A second component of the HIRE Act provides a potentially even greater tax benefit for employers, but the qualifications are a little trickier. The act allows employers to claim up to a $1,000 tax credit on each new hire that has been unemployed for at least 60 days, but the caveat is the employee must be retained for 52 weeks after they are hired. In essence, the very seasonal nature of the local area that allows to take advantage of the first component of the act could make it difficult for employers to meet the second part of the equation.

In many cases, local employers might be able to take advantage of both elements, but the exemption from paying the employer share of the Social Security tax on each new employee is significant. According to Keisewetter, most new hires will qualify for the exemption.

“They don’t have to be on the unemployment rolls to qualify, they just have to have been not working for the prior 60 days,” she said. “That includes students, or even in some cases, part-time employees who worked less than 40 hours during the 60 days prior to their hiring.”
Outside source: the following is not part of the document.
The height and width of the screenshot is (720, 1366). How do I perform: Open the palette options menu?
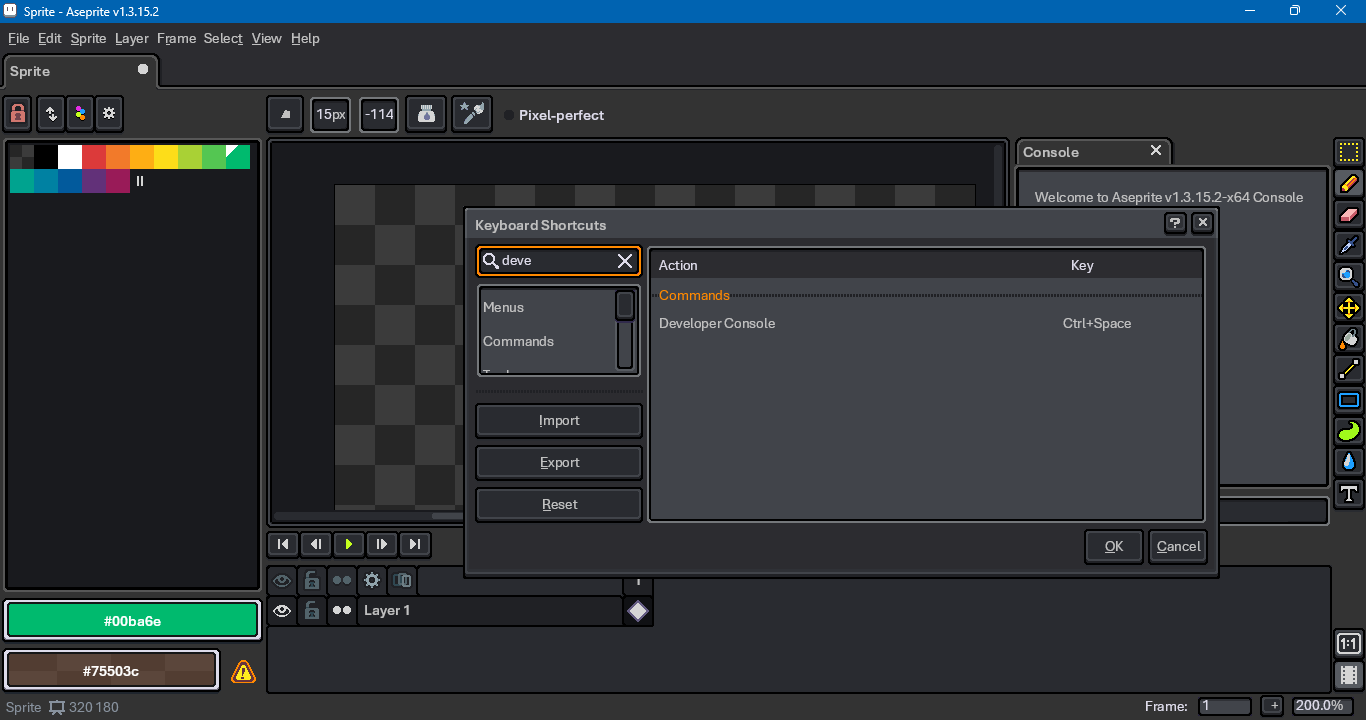click(109, 114)

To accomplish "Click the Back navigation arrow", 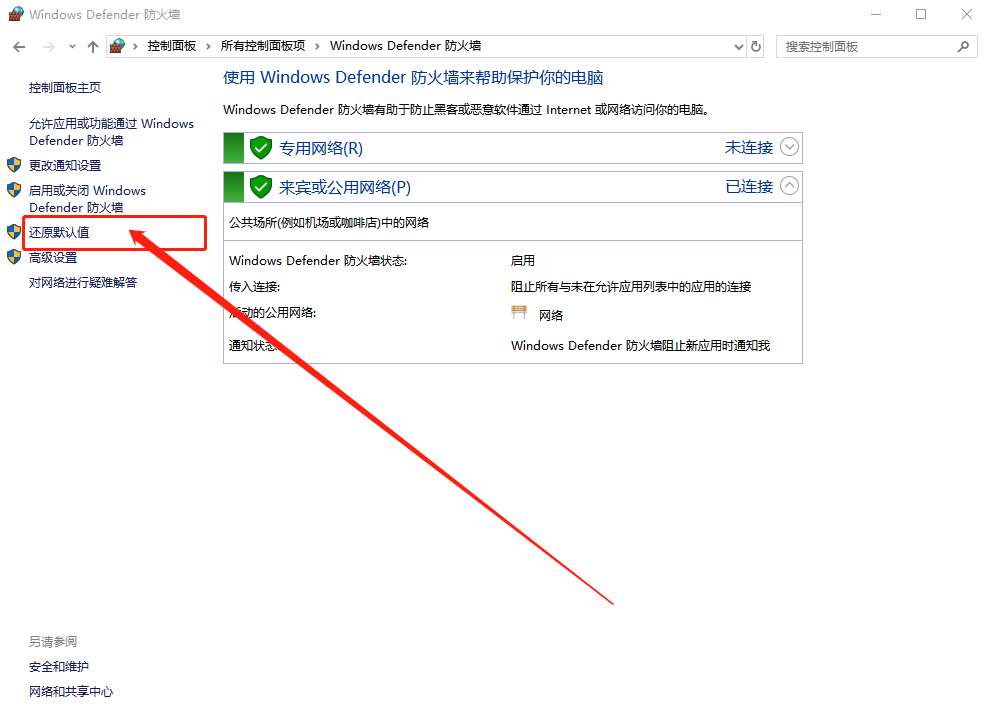I will (x=20, y=47).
For many local employers, the hiring incentive is a welcome change after getting clobbered with year-round unemployment insurance contributions and other taxes despite the seasonal nature of their business.

“Anything that can help the small business owners right now is a huge plus, because everybody has been struggling,” said Susan Jones, executive director of the Ocean City Hotel-Motel-Restaurant Association. “This is a great opportunity for our seasonal employers, which make up the majority of our businesses in the area.”

While the federal initiative exempts employers from paying Social Security tax, it does not provide similar benefits for the employees themselves, other than obviously being hired for a new job. In a letter sent to clients explaining the change, Bergey and Company said employee contributions for Social Security must still be paid.

“The employee portion of this tax must still be withheld, but the employer portion will be exempted,” the letter reads. “The definition of a previously unemployed individual is one who has worked less than 40 hours in the 60-day period prior to employment.”

Little has to be done by employers to take advantage of the tax incentives other than filling out a short form, called a W-11, for each new employee hire after the March 18 effective date for the act. Of course, employers should be careful to confirm their new hires were not employed in the 60 days prior to their hiring, or that they meet the minimum qualification of less than 40 hours of part-time work during the 60 days.